From: Stephan Mueller <smueller@chronox.de>
Subject: Re: random(4) changes
Date: Fri, 29 Apr 2016 10:02:35 +0200
Message-ID: <6617324.Ja7tlXHdMV@tauon.atsec.com>
References: <20160429072950.10671.qmail@ns.horizon.com>
Mime-Version: 1.0
Content-Type: text/plain; charset="us-ascii"
Content-Transfer-Encoding: 7Bit
Cc: herbert@gondor.apana.org.au, linux-crypto@vger.kernel.org,
	linux-kernel@vger.kernel.org, sandyinchina@gmail.com, tytso@mit.edu
To: George Spelvin <linux@horizon.com>
In-Reply-To: <20160429072950.10671.qmail@ns.horizon.com>
Sender: linux-crypto-owner@vger.kernel.org

Am Freitag, 29. April 2016, 03:29:50 schrieb George Spelvin:

Hi George,

> > 1. the individual bits of a given 32 bit time stamp are independent
> > 
> >    (or IID in terms of NIST)
> 
> They're not independent, nor are they identically distributed.

That is an interesting statement: you say that the time stamp has holes in it, 
i.e. some values have zero probability of being selected! Second, you imply 
that when bit x of a given time stamp has some particular value, bit y can be 
deduced from bit x.

I have not experienced that nor do I see any hints for that claim.
> 
> If they were identically distributed, they'd all have identical
> entropy.  And there's be no reason to stop at 32 bits.  If the high
> 32 bits have the same entropy as the low
> entropy too?.

There is absolutely no limit to the 32 bits. We easily can take the high bits 
too. But we know (as you mention below), an attacker has more and more 
knowledge about the selected bits the higher the bit is as he can predict an 
event with a certain degree of probability.

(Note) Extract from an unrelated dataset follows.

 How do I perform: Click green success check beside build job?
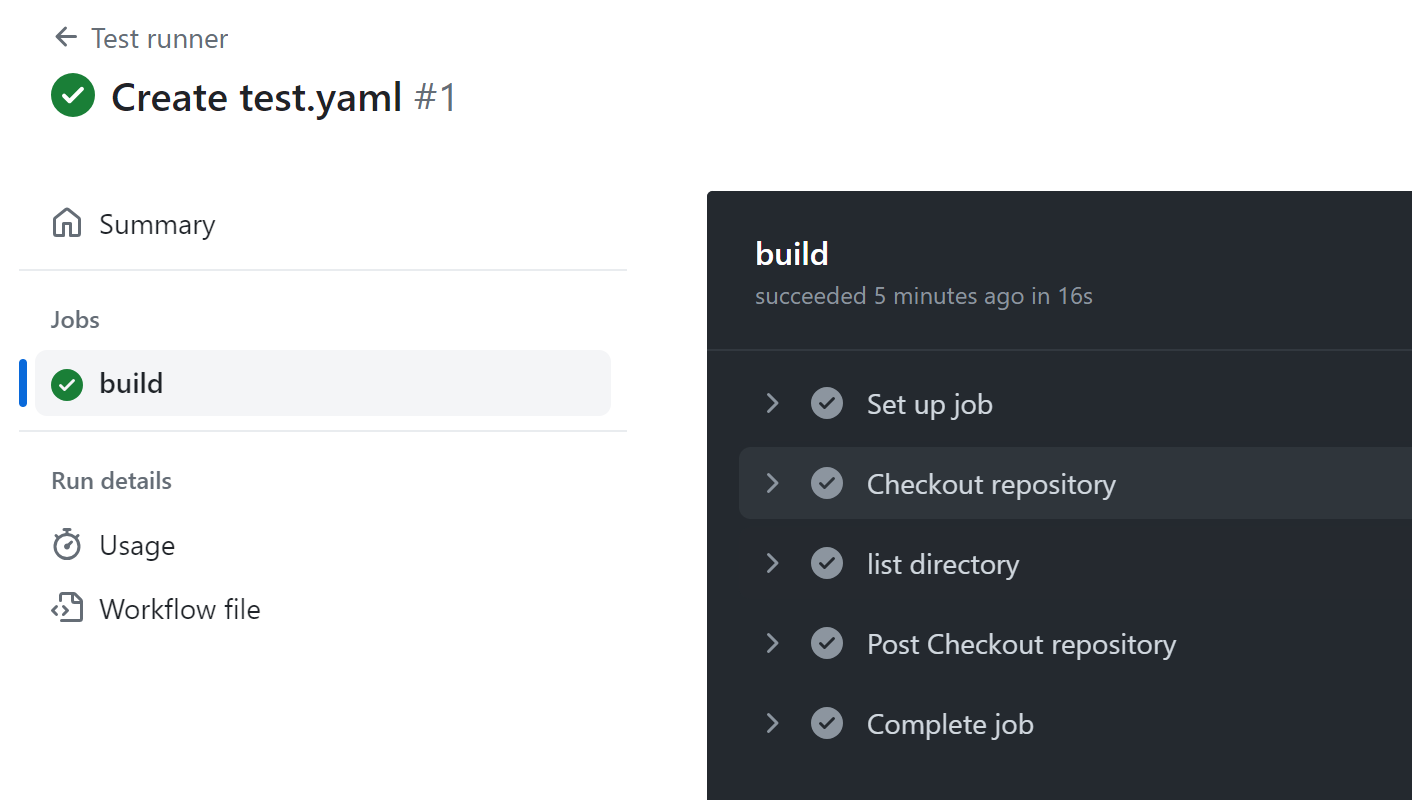pyautogui.click(x=67, y=384)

Thus, mixing in the high 32 bits do not hurt here from a mathematical point of 
view. But from a technical, it hurts: we know that these high 32 bits have 
hardly any entropy relative to the attacker. Thus, we would mix in bits that 
do not really help us in the entropy collection. But the processing still 
requires CPU cycles -- for each interrupt. Thus, to prevent wasting CPU 
cycles, I think that the high 32 bits should be discarded.

But if people say that they want them considered too, I have no problems in 
adding them
> 
> > 2. show that the maximum entropy of each of the individual bits is equal
> > or
> > 
> >    more to my entropy estimate I apply.
> 
> I'm not sure what you mean here.  When you say "maximum entropy" is that
> a non-strict upper bound?
> 
> Or does that mean that at least one bit achieves that maximum?

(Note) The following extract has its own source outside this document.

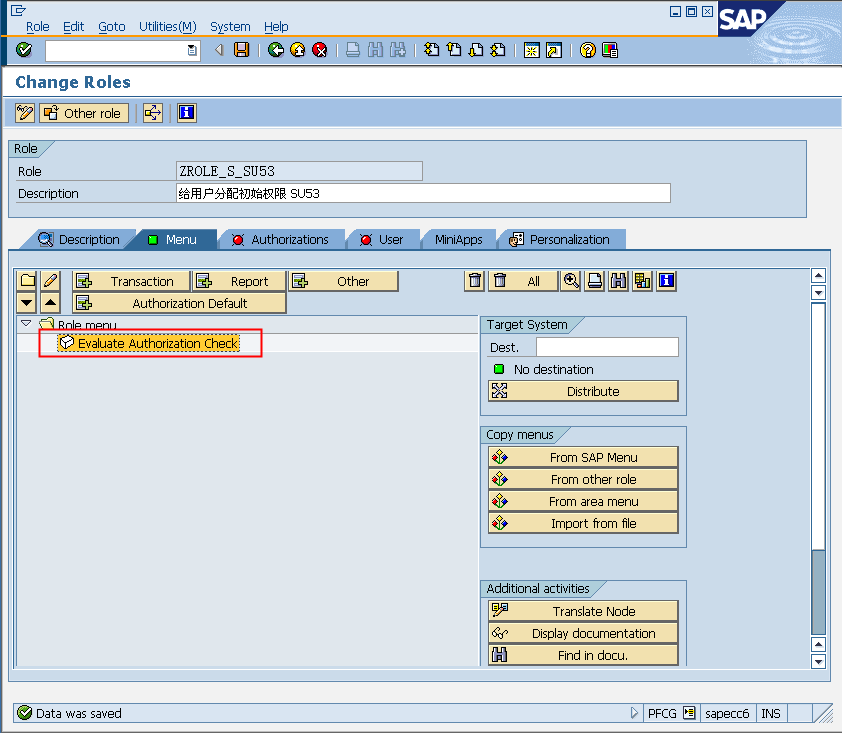Click the From SAP Menu button

coord(583,456)
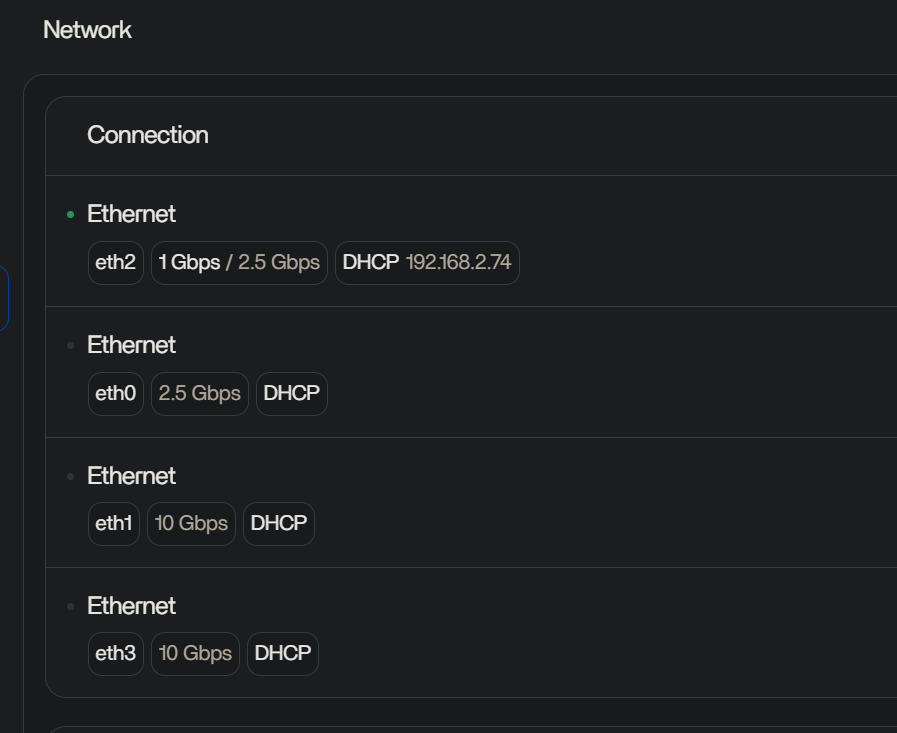This screenshot has height=733, width=897.
Task: Open the active Ethernet entry above eth2
Action: pyautogui.click(x=131, y=214)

Exactly that -- I have to show that at least one bit out of the 32 bit value 
reaches that maximum, i.e. one bit has more entropy than my entropy estimate.
> 
> That will be a much more interesting proof.
> 
> > Regarding 1: The time stamp (or cycle counter) is a 32 bit value where
> > each of the bits does not depend on the other bits. When considering one
> > and only one time stamp value and we look at, say, the first 20 bits,
> > there is no way it is clear what the missing 12 bits will be.
> 
> If you deliberately exclude all external data, then a 32-bit
> constant is random.  (I suggest 17, the "most random number".)
> 
> But that's meaningless.  When we talk about "entropy", we are talking
> about an attacker's uncertainty about the value.  Any other measure is
> garbage in, and proiduces nothing but garbage out.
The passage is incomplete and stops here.